Here is a debug printout to outline what the first operation in the code below is doing:

c = links.join(ranks).flatMap(computeContribs) print(c.toDebugString().decode("utf8"))
(1) PythonRDD[17] at RDD at PythonRDD.scala:43 [] | MapPartitionsRDD[16] at mapPartitions at PythonRDD.scala:374 [] | ShuffledRDD[15] at partitionBy at NativeMethodAccessorImpl.java:-2 [] +-(2) PairwiseRDD[14] at _run_module_as_main at /projects/anaconda3/lib/python3.5/runpy.py:170 [] | PythonRDD[13] at _run_module_as_main at /projects/anaconda3/lib/python3.5/runpy.py:170 [] | UnionRDD[12] at union at NativeMethodAccessorImpl.java:-2 [] | PythonRDD[10] at RDD at PythonRDD.scala:43 [] | ParallelCollectionRDD[1] at parallelize at PythonRDD.scala:423 [] | CachedPartitions: 1; MemorySize: 221.0 B; ExternalBlockStoreSize: 0.0 B; DiskSize: 0.0 B | PythonRDD[11] at RDD at PythonRDD.scala:43 [] | ParallelCollectionRDD[0] at parallelize at PythonRDD.scala:423 []

Executing the PageRank Algorithm

This takes a while to execute. Do

tail -f ~/.smc/jupyter/jupyter-notebook.*

in a Terminal to see what's going on behind the scenes!

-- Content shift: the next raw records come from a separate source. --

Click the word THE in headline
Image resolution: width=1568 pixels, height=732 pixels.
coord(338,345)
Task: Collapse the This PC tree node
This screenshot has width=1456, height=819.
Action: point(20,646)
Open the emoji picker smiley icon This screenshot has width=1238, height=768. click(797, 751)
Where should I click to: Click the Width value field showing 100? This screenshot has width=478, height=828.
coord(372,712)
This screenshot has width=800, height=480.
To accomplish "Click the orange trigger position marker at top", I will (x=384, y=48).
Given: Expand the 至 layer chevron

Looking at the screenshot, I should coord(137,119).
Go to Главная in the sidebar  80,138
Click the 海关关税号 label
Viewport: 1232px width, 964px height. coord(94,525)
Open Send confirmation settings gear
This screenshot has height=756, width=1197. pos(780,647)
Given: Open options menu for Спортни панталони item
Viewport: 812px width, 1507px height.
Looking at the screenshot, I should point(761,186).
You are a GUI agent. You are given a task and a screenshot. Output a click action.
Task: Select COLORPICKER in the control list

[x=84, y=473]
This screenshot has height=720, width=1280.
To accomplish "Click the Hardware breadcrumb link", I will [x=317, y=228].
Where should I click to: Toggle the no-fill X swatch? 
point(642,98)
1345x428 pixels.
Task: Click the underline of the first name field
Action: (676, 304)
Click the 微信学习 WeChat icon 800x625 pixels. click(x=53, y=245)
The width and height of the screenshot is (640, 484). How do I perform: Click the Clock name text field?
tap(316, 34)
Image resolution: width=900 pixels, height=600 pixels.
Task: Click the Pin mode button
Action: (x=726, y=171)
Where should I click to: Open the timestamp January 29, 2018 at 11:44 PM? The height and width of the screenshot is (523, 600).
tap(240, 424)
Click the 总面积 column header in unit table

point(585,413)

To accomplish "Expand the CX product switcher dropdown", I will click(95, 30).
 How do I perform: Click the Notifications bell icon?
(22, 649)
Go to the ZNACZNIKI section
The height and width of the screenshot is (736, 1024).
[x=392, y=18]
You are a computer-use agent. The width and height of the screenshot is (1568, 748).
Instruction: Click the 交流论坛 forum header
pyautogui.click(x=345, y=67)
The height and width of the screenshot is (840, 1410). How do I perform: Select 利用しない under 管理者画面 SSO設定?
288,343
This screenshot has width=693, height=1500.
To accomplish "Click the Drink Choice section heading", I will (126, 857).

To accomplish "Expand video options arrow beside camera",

from operator import add for iteration in range(10): # compute contributions of each node where it links to contribs = links.join(ranks).flatMap(computeContribs) # use a full outer join to make sure, that not well connected nodes aren't dropped contribs = links.fullOuterJoin(contribs).mapValues(lambda x : x[1] or 0.0) # Sum up all contributions per link ranks = contribs.reduceByKey(add) # Re-calculate URL ranks ranks = ranks.mapValues(lambda rank: rank * 0.85 + 0.15) # Collects all URL ranks for (link, rank) in sorted(ranks.collect()): print("%s has rank: %s." % (link, rank / len(link_data)))
0 has rank: 0.18868310146544207. 1 has rank: 0.209039646026545. 2 has rank: 0.11721980982628066. 3 has rank: 0.028463192013959495. 4 has rank: 0.037044621083774015. 5 has rank: 0.016041666666666666. 6 has rank: 0.10125661781232116. 7 has rank: 0.09357898007794324. 8 has rank: 0.012499999999999999. 9 has rank: 0.03200485868062616. 10 has rank: 0.05761473312981078. 11 has rank: 0.10655277321663052.

Comparison with NetworkX

import networkx as nx g = nx.DiGraph(link_data) nx.pagerank(g)
{0: 0.18892560439419176, 1: 0.20889512487491022, 2: 0.11720230098777328, 3: 0.028421454329497692, 4: 0.03702665223140903, 5: 0.01604166666666667, 6: 0.10128084665827558, 7: 0.09365504547040693, 8: 0.0125, 9: 0.03196312099616436, 10: 0.05771090525336493, 11: 0.10637727813733949}

Task

Now go back to the directed graph in the beginning and make up your mind if those numbers make sense or not. Why is the weight of node 1 higher than the weight of node 2?